- [TEXT SEGMENT]
↓↓↓
Pfizer Has a Phase 3 Win for ELREXFIO. It Still Has Not Shown the Math.
Pfizer just said its myeloma drug worked in a Phase 3 trial. For anyone outside biotech, the translation is simple: the company is trying to move a late-line cancer drug into earlier treatment, where far more patients are treated and far more money is made. The problem is that Pfizer released the adjective, not the math.
The company said ELREXFIO improved progression-free survival, meaning patients lived longer before their multiple myeloma got worse, against a standard three-drug regimen. But it did not publish the hazard ratio, the median benefit, or the safety tables that would tell doctors whether this was a real competitive result or just a positive topline on the way to a filing.
According to Pfizer, the Phase 3 MagnetisMM-5 study showed a statistically significant and clinically meaningful improvement in progression-free survival versus daratumumab plus pomalidomide and dexamethasone. Endpoints News first reported the result. Pfizer also said overall survival, a measure of whether patients live longer overall, was not yet mature at this interim look.
ELREXFIO, also called elranatamab, is a bispecific antibody, a lab-made protein built to grab two targets at once. Pfizer says it binds BCMA, a marker on myeloma cells, and CD3 on T cells, the immune cells that kill infected or malignant cells. The idea is to pull a patient's own immune cells directly into contact with the cancer.
That matters because ELREXFIO is already on the market, but only for adults with relapsed or refractory multiple myeloma who have received at least four prior lines of therapy. Pfizer's 2023 announcement of accelerated US approval said that approval rested on the single-arm Phase 2 MagnetisMM-3 trial, which meant the company still needed a randomized confirmatory study. MagnetisMM-5 is that study, and Pfizer said it plans regulatory submissions in 2026.
↑↑↑
- [SUPPLIED INFORMATION]
↓↓↓
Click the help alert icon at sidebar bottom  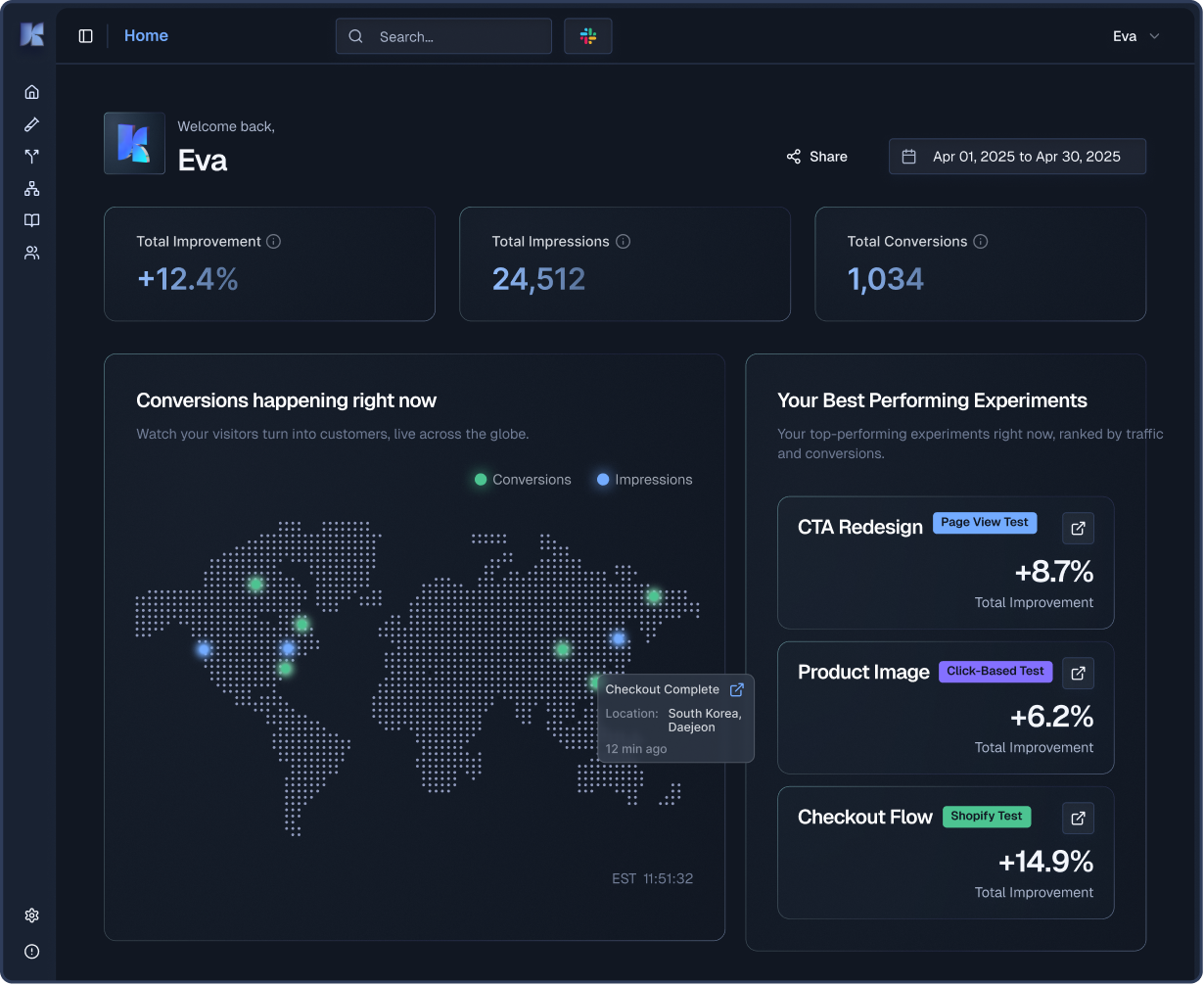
↑↑↑
- [TASKS AND EXERCISES]
• A. In the article on Pfizer's ELREXFIO trial, which regimen was ELREXFIO compared against in the MagnetisMM-5 study?
• B. Translate this sentence from the article on Pfizer's ELREXFIO trial into Spanish: "The idea is to pull a patient's own immune cells directly into contact with the cancer."
• C. Pick up the article on Pfizer's ELREXFIO trial where it stops and continue writing it.

- [SET OF ANSWERS]
• A. Daratumumab plus pomalidomide and dexamethasone.

• B. La idea es acercar las propias células inmunitarias del paciente para ponerlas en contacto directo con el cáncer.

• C.
The missing numbers matter because this is a crowded and unforgiving corner of blood-cancer treatment. ELREXFIO belongs to a class of off-the-shelf immune drugs that try to redirect T cells without the custom manufacturing step required for CAR-T therapy, a personalized cell treatment made from a patient's own immune cells. The real question is how strong the underlying result was, and what patients had to trade for it.
A recent rival benchmark shows why. The ASCO Post reported that Johnson & Johnson's BCMA bispecific teclistamab, combined with daratumumab, cut the risk of disease progression or death by 83% in the Phase 3 MajesTEC-3 trial and cut the risk of death by 54% against daratumumab-based regimens. The same report said grade 3 or 4 infections occurred in 54.1% of patients on the teclistamab combination.
That does not mean ELREXFIO needs to match teclistamab point for point. It does mean a bare announcement is not enough to judge where Pfizer stands. In myeloma, the difference between a useful label expansion and a regimen that actually changes practice usually lives in the tables: the size of the progression-free survival benefit, the subgroup breakdowns, and the toxicity burden.
Pfizer's own source trail also leaves a few loose edges. The new press release says MagnetisMM-5 enrolled 497 patients across 26 countries who had received at least one prior line of therapy including lenalidomide and a proteasome inhibitor. An accessible trial-registry mirror hosted by UCSF describes MagnetisMM-5 as a three-arm randomized Phase 3 study of elranatamab alone or with daratumumab versus daratumumab, pomalidomide and dexamethasone. Pfizer's topline release emphasized the comparison against the standard regimen, but it did not spell out how the other arm performed.
There is also a smaller discrepancy in the public record. In Pfizer's 2023 approval announcement, the company said the confirmatory MagnetisMM-5 trial involved 854 patients. The new release says 497 patients enrolled. That may reflect the difference between an older enrollment target and the population actually enrolled or analyzed, but Pfizer did not explain it in the new statement.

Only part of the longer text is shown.